When the ship was Christened, on the first of March, 2008, in Avondale LA, Deputy Secretary of Defense Gordon England offered the follow "remarks:" "These three ships (USS Arlington, USS Somerset, the USS New York) stand for 'life, liberty. . . and the pursuit of all who threaten it' and will ensure that we never forget. . . 11 September 2001."
President Bush, the born again, inspired the ship's motto "Strength forged through sacrifice. Never Forget." when he visited the Pentagon on September 12, the day after the towers were struck down. He told those at the meeting, "I will never forget." And he continued by going around the room, looking at each person, his eye to theirs repeating, "never forget."
During the ship's Christening England went on to say, "Ultimately what will win the war on terror—like the cold war—are the choices people make, whether the terrorists' path of violence, or the far better path of Peace, Democracy, and Development."
Never forget language.
Never forget the way we live matters.
I still cannot fully comprehend this Frankenstein project: transforming the refuse of the Twin Towers into a war ship, Christening this weapon, and then bringing it to life in a public ceremony.

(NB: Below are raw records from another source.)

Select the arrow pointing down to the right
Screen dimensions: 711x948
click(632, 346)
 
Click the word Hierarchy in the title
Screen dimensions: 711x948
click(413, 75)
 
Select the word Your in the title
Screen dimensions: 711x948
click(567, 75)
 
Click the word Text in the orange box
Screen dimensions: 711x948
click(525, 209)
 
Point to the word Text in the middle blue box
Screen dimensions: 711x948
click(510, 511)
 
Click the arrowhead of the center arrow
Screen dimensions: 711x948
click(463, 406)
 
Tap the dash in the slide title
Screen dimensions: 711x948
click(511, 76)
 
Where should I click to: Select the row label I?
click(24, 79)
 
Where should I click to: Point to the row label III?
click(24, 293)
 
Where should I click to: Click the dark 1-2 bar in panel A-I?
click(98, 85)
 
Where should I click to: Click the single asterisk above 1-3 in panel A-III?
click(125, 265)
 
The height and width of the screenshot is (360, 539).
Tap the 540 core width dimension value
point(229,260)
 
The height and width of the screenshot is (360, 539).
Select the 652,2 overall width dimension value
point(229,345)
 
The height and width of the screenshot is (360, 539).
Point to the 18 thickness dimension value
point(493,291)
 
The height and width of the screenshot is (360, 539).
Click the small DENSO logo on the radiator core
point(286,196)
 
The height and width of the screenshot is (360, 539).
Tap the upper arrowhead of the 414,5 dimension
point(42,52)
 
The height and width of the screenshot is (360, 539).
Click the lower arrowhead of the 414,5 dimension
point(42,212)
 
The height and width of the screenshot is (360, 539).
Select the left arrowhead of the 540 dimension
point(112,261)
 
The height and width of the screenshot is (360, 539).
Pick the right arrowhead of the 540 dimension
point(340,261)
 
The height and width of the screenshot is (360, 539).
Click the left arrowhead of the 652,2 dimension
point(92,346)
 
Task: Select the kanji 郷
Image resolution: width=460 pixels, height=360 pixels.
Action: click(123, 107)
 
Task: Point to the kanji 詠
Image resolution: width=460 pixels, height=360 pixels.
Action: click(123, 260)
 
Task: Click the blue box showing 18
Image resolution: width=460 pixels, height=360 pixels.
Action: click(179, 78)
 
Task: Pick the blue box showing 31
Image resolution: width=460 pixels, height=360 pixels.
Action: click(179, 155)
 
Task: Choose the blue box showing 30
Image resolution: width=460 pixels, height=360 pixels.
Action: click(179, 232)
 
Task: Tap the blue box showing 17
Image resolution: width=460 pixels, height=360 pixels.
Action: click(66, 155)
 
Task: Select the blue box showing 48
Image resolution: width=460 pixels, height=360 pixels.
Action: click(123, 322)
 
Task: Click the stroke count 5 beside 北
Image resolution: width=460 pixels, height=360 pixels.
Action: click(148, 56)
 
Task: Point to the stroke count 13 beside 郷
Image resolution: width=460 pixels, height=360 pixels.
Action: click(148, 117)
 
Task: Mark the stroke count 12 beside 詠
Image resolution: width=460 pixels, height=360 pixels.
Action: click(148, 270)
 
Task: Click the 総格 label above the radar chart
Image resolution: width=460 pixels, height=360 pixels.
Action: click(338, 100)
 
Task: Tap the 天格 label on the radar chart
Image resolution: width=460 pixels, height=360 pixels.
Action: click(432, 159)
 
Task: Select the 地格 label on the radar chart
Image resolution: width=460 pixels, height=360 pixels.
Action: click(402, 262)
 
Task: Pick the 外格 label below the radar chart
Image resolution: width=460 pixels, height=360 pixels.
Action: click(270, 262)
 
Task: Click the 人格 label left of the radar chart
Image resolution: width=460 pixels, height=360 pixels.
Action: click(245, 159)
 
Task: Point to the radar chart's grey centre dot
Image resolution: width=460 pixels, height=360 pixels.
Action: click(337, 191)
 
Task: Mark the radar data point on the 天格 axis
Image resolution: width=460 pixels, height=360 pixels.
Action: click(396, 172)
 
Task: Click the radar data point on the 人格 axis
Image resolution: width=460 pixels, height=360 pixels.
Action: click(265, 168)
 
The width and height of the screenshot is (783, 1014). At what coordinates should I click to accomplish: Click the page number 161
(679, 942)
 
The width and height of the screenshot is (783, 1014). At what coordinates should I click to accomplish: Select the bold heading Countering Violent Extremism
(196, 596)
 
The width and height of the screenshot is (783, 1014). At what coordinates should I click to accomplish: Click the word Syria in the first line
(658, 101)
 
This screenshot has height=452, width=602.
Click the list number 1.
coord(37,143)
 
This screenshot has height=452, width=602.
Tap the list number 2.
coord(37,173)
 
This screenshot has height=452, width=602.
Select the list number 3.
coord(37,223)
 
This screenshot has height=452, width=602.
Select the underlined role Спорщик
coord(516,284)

Everyone knows the Marine's motto: When it absolutely has to be destroyed over night.
Never forget our genocide is not complete.
The earth is our mother. She sustains us and any livelihood founded on her destruction is unequivocally self annihilating. Contemporary society is very pleased with itself, extolling the superiority of its skill set and the victory of technology over hunting, gathering and agrarian lives.
Deloria and Wildcat remind us that our ancestors judged their spiritual and intellectual development when "people could recognize an imbalance and address it as a society of interrelated people."
The attack on the Twin Towers clearly reflected an imbalance.
In his book Inquiries Into the Nature of Slow Money: Investing as if Food, Farms, and Fertility Mattered, Woody Tasch asks his readers to commit to a few basic ideological truths: "We need to discover ways of thinking and speaking that can put economics in its place. . . In our devotion to money, market, and machine, we are destroying not only the fertility of the soil, but the fertility of our imaginations."
Slow Money as a philosophy offers a redress to our current imbalances by non violent action. These non violent acts are a greater threat to this nation than any weapon yet manufactured by the US Military because they place the relationships between people, plants and animals at the center of all thought and all activity.
Tasch continues: "Advocacy revolving around agrarianism and around appropriate scale and appropriate technology. . . are part of the broader historical movement toward the possibility that one day, non-violence might trump violence as an organizing principle for the affairs of man."
Never forget: We are children of earth. Who are they?